◆ **Required work**: After locating the line that contains "733x319 pixels." in the data below, set down exactly that line and each one after it through the line that contains "Click the parentheses after insertCode", and nothing more.

◆ **Data excerpts**:

------------------------------

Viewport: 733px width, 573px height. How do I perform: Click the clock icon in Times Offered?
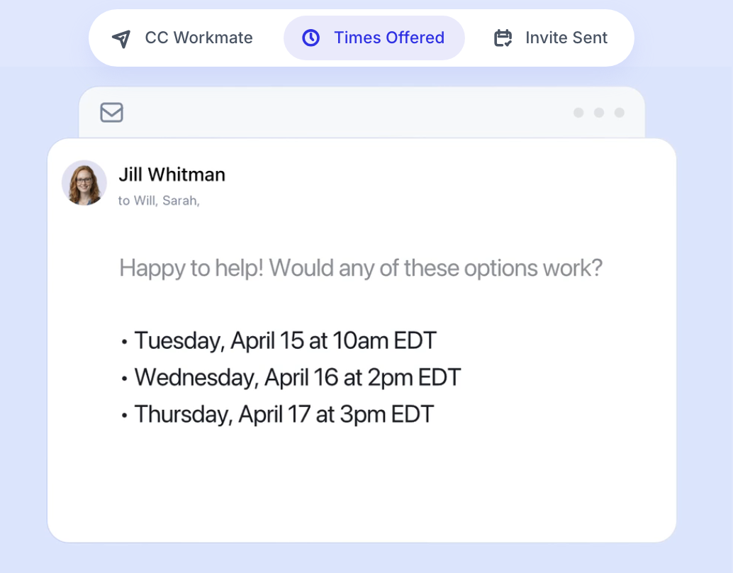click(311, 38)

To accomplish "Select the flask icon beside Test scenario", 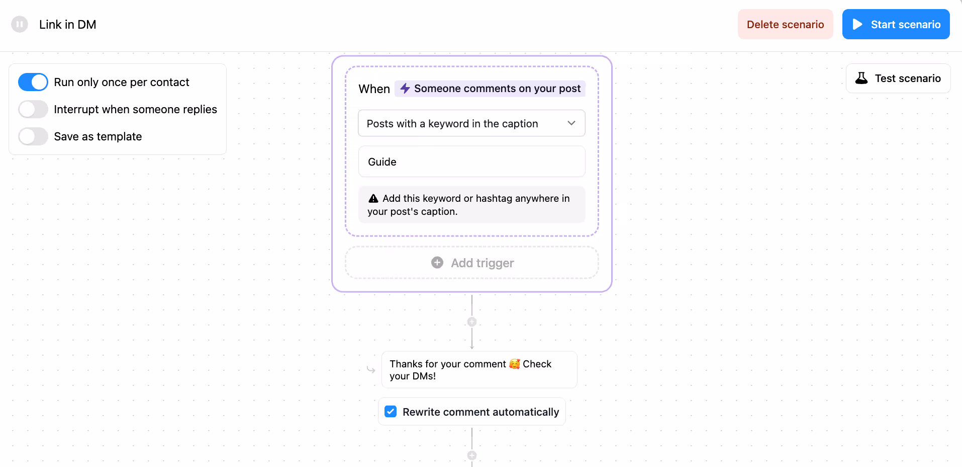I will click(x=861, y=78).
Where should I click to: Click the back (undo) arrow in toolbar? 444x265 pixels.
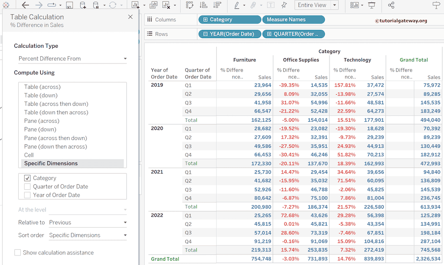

------------------------------

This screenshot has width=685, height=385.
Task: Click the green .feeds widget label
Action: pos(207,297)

------------------------------

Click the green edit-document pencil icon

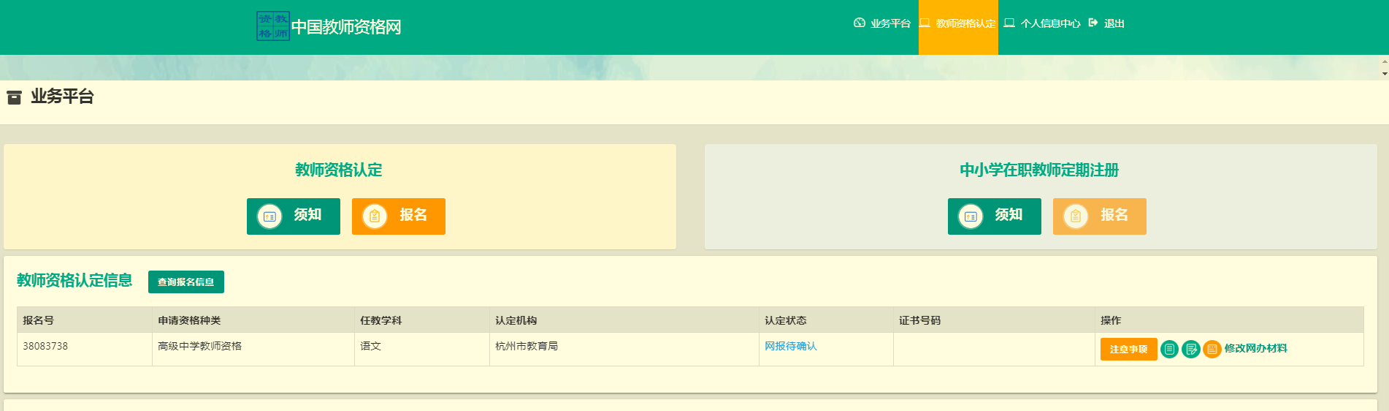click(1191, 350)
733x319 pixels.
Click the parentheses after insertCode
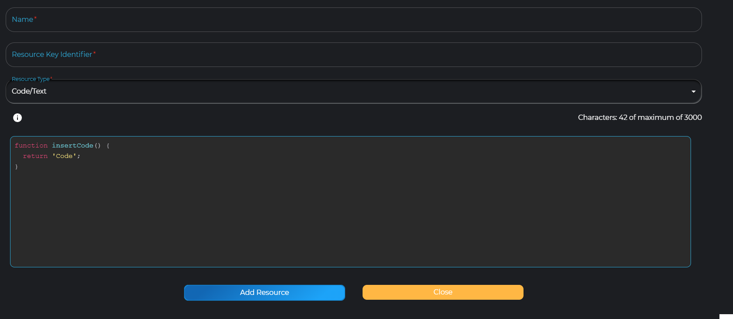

------------------------------

◆ **Answer section**:
733x319 pixels.
Click the parentheses after insertCode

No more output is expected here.